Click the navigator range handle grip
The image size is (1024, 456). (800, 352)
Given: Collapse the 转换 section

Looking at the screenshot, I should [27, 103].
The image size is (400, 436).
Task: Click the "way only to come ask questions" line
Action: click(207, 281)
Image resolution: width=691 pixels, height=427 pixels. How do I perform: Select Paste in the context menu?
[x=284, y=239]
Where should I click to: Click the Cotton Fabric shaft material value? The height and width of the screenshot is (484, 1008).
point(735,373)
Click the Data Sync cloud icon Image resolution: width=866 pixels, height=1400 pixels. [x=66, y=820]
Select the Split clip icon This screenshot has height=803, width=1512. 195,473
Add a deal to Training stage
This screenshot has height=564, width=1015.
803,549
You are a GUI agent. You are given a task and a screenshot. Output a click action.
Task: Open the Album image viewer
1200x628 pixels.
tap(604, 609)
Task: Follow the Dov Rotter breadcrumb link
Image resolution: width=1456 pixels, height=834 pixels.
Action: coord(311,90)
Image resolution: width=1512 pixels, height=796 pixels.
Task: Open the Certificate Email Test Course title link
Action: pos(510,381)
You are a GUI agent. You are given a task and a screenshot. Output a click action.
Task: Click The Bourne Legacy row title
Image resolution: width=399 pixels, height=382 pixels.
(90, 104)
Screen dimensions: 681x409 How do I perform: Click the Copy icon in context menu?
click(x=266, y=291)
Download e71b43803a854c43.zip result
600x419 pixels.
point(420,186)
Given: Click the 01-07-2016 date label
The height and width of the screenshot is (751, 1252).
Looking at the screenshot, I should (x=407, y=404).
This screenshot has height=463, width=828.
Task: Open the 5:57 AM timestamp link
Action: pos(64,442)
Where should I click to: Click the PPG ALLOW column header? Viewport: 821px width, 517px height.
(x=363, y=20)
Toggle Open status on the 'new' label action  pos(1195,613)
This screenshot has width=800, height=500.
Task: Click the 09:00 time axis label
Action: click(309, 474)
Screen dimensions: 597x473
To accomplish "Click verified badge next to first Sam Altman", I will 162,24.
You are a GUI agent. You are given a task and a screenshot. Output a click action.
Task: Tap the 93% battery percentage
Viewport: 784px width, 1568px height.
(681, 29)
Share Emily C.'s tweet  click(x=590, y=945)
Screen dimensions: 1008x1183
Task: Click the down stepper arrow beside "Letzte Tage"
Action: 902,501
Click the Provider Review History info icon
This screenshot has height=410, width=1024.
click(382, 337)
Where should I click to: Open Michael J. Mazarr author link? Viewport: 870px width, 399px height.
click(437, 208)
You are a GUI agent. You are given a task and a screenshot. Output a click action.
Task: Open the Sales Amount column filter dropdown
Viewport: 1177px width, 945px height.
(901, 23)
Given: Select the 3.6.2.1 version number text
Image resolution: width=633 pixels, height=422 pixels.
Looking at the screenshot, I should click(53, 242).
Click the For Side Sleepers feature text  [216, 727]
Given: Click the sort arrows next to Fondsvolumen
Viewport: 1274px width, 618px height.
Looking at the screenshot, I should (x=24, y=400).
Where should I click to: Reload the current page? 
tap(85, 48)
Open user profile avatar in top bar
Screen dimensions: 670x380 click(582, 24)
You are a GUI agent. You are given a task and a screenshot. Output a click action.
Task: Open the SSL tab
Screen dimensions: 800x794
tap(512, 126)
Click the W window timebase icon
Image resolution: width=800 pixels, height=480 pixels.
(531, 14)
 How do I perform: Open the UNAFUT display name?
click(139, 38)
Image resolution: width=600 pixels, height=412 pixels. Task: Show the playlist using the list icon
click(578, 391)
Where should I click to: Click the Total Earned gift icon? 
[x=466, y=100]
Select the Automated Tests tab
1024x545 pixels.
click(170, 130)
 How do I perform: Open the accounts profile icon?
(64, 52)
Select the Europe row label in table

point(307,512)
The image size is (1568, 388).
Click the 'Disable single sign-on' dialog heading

▬▬▬▬▬▬▬▬▬▬

Across the preceding material, how many lines contain the word "next"? State the number alone.

◆ Exercise response
2